Wednesday, November 22, 2017

I am Mr. Stream


I got to spend the morning with this beauty at Joyful Noise preschool!! It was Grandparents Day and I was asked to stand in the gap! 
How wonderful to reminisce to when my now 20 year old was in the very first Joyful Noise preschool class.
Thank you Brynnbug for always calling me Mr. Stream and saying that you are thankful for Mr. Stream's cats!! Iloveyou

Thursday, November 16, 2017

Happy 14th Birthday, Nathan!!




We love you and we love celebrating 14 years of YOU, Natedog!!

PS
I love our birthday celebrations!! Full of love and laughter and homemade cards and inside jokes and a birthing story thrown in! 

Monday, November 13, 2017

Saturday, November 11, 2017

Sigh

Dearest Hobby Lobby,
Please get it together. It doesn't have to be like this between us. 
Love you,
Carla

Tuesday, October 31, 2017

HOME



21 years ago today we moved into the Streamstead. It seemed so big as I was pregnant with our eldest son Josh. We filled this home with kidlets(making it seem smaller)and put off home projects to raise them!! We have gone back and forth about staying or moving. We are staying. Staying and doing all of the things to the house that we dreamt of doing 21 years ago!! Adding that 5th bedroom to an unfinished corner of the basement, tiling a shower in the master bath so 6 Streams don't have to use the same one. New carpet, new flooring, finishing the laundry room, taking out a half wall to OPEN it up, and various other exciting things!! woot
PS Children actually did come trick or treating while we were hauling in furniture. kindabusyherekids

Thursday, October 19, 2017

Exempt

There was a message waiting for me on the answering machine.  It was from Nathan's math teacher stating that he was 1 of the 2 students out of 75 8th graders who received 100% on his math pretest.  HE DID NOT HAVE TO TAKE THE MATH TEST THE NEXT DAY!!!  Whoooooop!
Way to go, buddy!! 

Friday, September 29, 2017

Losing It

I didn't want to walk this morning. So I did. I ran too! That'll show me. The scale flashed a number I haven't seen in 4 years!! I have lost 15 pounds since surgery in March! 
Exercising more and eating less. Hey that could catch on.
I will be working on a book today. And a video. Maybe a shake.
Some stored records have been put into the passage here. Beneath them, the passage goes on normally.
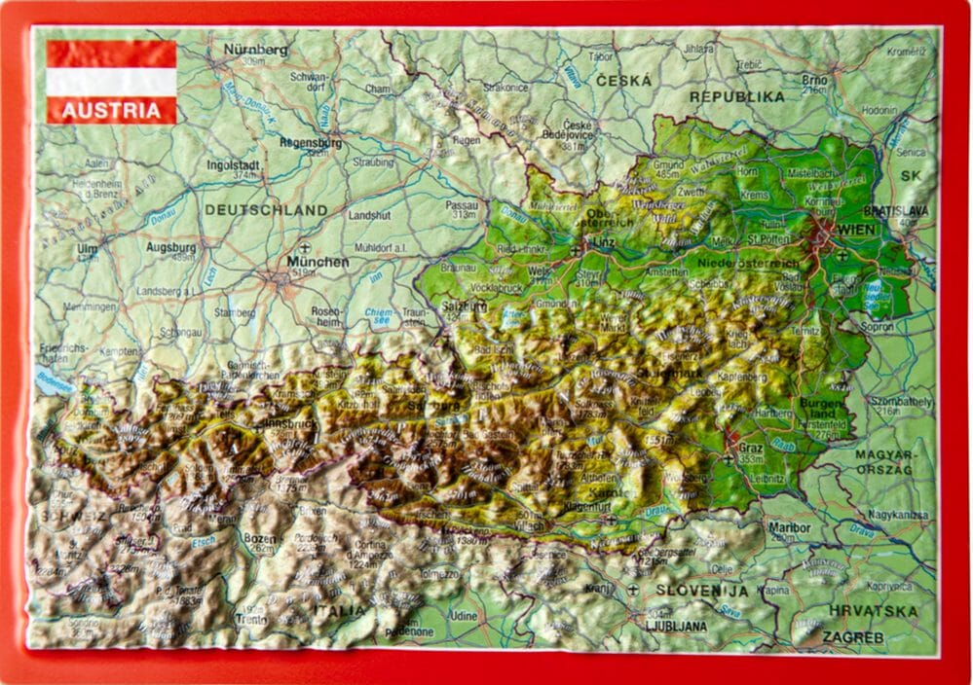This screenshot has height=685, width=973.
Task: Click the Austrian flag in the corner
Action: click(111, 68)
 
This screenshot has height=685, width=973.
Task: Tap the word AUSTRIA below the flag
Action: click(111, 110)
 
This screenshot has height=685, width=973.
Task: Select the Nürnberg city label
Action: click(255, 49)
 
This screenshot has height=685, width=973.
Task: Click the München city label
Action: click(318, 262)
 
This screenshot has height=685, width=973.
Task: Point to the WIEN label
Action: click(858, 229)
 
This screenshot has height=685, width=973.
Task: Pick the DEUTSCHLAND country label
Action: click(266, 209)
Wednesday, September 27, 2017

Senior Sarah



Just Eat It

I try to help my family make healthy eating choices by putting fruit on the table. Bananas, apples, mandarin oranges, grapes and peaches.
Nathan said to me the other day, "Mom, why do you keep putting out bowls of rotten fruit?"
I just smiled and chose not to say what I was thinking.
(IT DOESN'T ROT IF YOU EAT IT) 

Friday, September 22, 2017

Cherish This

This year the school bus picks up my precious cargo(Nathan and Tim)and drives right by our house. Every morning I see my Tim's hand waving frantically out the window as it goes by. And mom does the same. 
Thank you buddy.

Sunday, September 10, 2017

Walkabout

Once upon a time there was a Carla sipping coffee and skimming facebook in her jams. She knew she needed to move the bod and get out there and walk! So she did. She walked 2 miles and swallowed a bug. This little piggy coughed and hacked all the way home. The moral of the story? Stay inside Carla with your jams, coffee and facebook. 
The End

Friday, September 08, 2017

Running for County Board!!

Carla Stream
The Conservative common sense choice for St. Croix County Board!!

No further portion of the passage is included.